## Begin

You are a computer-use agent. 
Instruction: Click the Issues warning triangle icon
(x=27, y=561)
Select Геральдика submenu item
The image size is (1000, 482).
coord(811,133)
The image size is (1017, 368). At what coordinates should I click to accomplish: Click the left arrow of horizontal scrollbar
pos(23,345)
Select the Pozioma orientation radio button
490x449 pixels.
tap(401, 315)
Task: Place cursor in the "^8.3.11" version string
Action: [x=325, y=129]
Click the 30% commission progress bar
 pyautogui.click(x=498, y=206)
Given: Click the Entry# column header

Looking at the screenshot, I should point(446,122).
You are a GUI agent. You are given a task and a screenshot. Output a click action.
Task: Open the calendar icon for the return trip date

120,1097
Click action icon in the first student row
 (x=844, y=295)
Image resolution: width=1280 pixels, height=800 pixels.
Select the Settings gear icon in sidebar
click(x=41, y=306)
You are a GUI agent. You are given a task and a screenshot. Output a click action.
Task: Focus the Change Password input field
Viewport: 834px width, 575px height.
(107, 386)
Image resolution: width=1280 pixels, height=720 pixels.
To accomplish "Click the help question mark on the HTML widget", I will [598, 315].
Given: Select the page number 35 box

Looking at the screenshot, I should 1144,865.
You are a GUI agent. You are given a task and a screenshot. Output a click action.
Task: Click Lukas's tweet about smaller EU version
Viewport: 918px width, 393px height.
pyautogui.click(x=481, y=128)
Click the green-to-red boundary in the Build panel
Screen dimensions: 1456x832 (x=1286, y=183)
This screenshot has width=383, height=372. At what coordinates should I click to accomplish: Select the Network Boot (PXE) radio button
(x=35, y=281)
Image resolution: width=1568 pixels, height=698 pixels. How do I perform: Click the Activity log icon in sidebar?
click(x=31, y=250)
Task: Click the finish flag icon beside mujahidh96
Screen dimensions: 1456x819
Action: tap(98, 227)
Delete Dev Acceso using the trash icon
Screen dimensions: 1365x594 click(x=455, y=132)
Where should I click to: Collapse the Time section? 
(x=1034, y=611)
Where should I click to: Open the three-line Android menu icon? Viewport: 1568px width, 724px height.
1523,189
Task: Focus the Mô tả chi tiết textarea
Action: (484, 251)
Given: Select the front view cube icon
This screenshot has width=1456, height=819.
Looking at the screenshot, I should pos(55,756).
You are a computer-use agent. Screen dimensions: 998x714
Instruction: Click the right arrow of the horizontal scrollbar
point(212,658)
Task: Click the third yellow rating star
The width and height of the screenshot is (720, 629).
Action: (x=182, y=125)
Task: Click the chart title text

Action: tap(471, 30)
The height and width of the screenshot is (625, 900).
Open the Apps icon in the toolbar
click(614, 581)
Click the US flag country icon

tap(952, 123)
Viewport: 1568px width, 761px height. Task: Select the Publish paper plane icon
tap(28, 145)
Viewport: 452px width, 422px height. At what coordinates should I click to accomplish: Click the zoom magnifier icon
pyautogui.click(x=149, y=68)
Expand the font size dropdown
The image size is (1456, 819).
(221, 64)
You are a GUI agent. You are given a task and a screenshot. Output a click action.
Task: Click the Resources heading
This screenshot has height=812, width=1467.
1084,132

## End

Exercise goal = Rewrite all of the entries above, replacing "Viewport" with "Display area" everywhere it occurs and leaving everything else unchanged.

Exercise solution =
You are a computer-use agent. 
Instruction: Click the Issues warning triangle icon
(x=27, y=561)
Select Геральдика submenu item
The image size is (1000, 482).
coord(811,133)
The image size is (1017, 368). At what coordinates should I click to accomplish: Click the left arrow of horizontal scrollbar
pos(23,345)
Select the Pozioma orientation radio button
490x449 pixels.
tap(401, 315)
Task: Place cursor in the "^8.3.11" version string
Action: [x=325, y=129]
Click the 30% commission progress bar
 pyautogui.click(x=498, y=206)
Given: Click the Entry# column header

Looking at the screenshot, I should point(446,122).
You are a GUI agent. You are given a task and a screenshot. Output a click action.
Task: Open the calendar icon for the return trip date

120,1097
Click action icon in the first student row
 (x=844, y=295)
Image resolution: width=1280 pixels, height=800 pixels.
Select the Settings gear icon in sidebar
click(x=41, y=306)
You are a GUI agent. You are given a task and a screenshot. Output a click action.
Task: Focus the Change Password input field
Display area: 834px width, 575px height.
(107, 386)
Image resolution: width=1280 pixels, height=720 pixels.
To accomplish "Click the help question mark on the HTML widget", I will [598, 315].
Given: Select the page number 35 box

Looking at the screenshot, I should 1144,865.
You are a GUI agent. You are given a task and a screenshot. Output a click action.
Task: Click Lukas's tweet about smaller EU version
Display area: 918px width, 393px height.
pyautogui.click(x=481, y=128)
Click the green-to-red boundary in the Build panel
Screen dimensions: 1456x832 (x=1286, y=183)
This screenshot has width=383, height=372. At what coordinates should I click to accomplish: Select the Network Boot (PXE) radio button
(x=35, y=281)
Image resolution: width=1568 pixels, height=698 pixels. How do I perform: Click the Activity log icon in sidebar?
click(x=31, y=250)
Task: Click the finish flag icon beside mujahidh96
Screen dimensions: 1456x819
Action: tap(98, 227)
Delete Dev Acceso using the trash icon
Screen dimensions: 1365x594 click(x=455, y=132)
Where should I click to: Collapse the Time section? 
(x=1034, y=611)
Where should I click to: Open the three-line Android menu icon? Display area: 1568px width, 724px height.
1523,189
Task: Focus the Mô tả chi tiết textarea
Action: (484, 251)
Given: Select the front view cube icon
This screenshot has width=1456, height=819.
Looking at the screenshot, I should pos(55,756).
You are a computer-use agent. Screen dimensions: 998x714
Instruction: Click the right arrow of the horizontal scrollbar
point(212,658)
Task: Click the third yellow rating star
The width and height of the screenshot is (720, 629).
Action: (x=182, y=125)
Task: Click the chart title text

Action: tap(471, 30)
The height and width of the screenshot is (625, 900).
Open the Apps icon in the toolbar
click(614, 581)
Click the US flag country icon

tap(952, 123)
Display area: 1568px width, 761px height. Task: Select the Publish paper plane icon
tap(28, 145)
Display area: 452px width, 422px height. At what coordinates should I click to accomplish: Click the zoom magnifier icon
pyautogui.click(x=149, y=68)
Expand the font size dropdown
The image size is (1456, 819).
(221, 64)
You are a GUI agent. You are given a task and a screenshot. Output a click action.
Task: Click the Resources heading
This screenshot has height=812, width=1467.
1084,132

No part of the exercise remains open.